Carlos Serrano Quan, a real estate broker who grew up in Chinatown, said many real estate owners are fed up with the city’s regulations and the hassle of being a landlord. And while retail and office space is free, insurance and utility costs continue to rise.

“Many landlords don’t do this to kill. Tenants pay $ 247, $ 300, and $ 600 a month,” Serrano-Quan said. “But at the same time, they aren’t doing it because of their good heart.”

The Powell Street building is at the southern end of Chinatown. The apartment building, one block above the hill, grows as SRO gives way to Nob Hill with the Union Pacific Club, the Fairmont Hotel, and Beaux-Arts doorman buildings like St. Elizabeth on 901 Powell Street and Francesca on 850 Powell. Become. The three-bedroom condo is currently listed for just under $ 3 million.

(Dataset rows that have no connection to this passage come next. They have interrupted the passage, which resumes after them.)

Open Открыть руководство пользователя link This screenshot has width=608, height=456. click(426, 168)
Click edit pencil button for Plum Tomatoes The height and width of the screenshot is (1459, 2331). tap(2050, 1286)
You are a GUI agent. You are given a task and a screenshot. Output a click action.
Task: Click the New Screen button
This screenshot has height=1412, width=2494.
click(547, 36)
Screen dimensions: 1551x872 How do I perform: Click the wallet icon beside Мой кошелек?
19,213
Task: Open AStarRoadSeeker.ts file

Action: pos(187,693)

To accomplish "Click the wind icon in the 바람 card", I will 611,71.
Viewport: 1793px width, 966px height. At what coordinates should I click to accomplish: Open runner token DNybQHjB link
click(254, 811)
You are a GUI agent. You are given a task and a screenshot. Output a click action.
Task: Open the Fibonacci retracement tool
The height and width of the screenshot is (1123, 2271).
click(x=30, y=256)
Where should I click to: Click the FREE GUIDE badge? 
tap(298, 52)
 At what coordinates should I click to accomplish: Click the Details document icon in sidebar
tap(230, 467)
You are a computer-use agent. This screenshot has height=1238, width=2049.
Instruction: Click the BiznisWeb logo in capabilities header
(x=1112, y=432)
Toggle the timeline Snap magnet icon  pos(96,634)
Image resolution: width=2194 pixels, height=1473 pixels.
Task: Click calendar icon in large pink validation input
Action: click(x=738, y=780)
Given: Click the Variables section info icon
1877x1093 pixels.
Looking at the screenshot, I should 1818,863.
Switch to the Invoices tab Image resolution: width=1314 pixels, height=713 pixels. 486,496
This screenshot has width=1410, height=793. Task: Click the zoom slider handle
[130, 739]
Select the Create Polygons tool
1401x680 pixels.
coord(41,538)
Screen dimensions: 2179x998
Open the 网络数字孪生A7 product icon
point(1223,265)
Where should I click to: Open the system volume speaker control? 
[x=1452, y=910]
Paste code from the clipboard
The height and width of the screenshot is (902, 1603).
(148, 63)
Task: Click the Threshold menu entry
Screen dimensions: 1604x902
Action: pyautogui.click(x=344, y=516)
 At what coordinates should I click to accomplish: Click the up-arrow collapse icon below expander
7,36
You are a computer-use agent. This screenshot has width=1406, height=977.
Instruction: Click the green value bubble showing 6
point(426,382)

Being located on the edge of Chinatown means that it is likely to be purchased by investors seeking to replace their current tenants with higher-income families.

“This place is pretty attractive in terms of what investors are looking for,” Yeung said. “As long as prices rise, it always happens first at the border.”

In the year of the technology boom from 2016 to 2019, Chinatown began seeing a small number of investors buying SRO buildings to replace low-income tenants with high-paying technicians. These deals didn’t work for investors (some of these buildings are now on the market at cheaper prices than they bought), but it’s only a matter of time before San Francisco begins to boom again. am.

Meanwhile, at 1005 Powell St., construction workers are busy removing asbestos. As the cable car rattles through the hills, AmOne Corp.’s project manager Cavan Wong said the refurbishment “modernizes the entire building for tenants.”

“It will be bright and clean. A new kitchen. A new bathroom. New electricity and plumbing,” he said. “And more outlets. It’s strange that a family of six survived in one outlet.”

Chinatown supervisor Aaron Peskin acknowledged his aide Sunny Anglo for continuing to trade even on the darkest days of the pandemic.

“Sunny and CCDC broke it every turn,” he said. “I honestly thought it would go into the ash heap of history.”

Anglo said the key to modernizing and protecting Chinatown’s SRO is to create a fund to keep the building afloat, even if it doesn’t have enough income to make a profit.

“We need an operational subsidy program in the city for non-homeless people,” she said. “If we are serious about housing for the elderly, we will have to face the reality that most of them live below the poverty line in San Francisco.”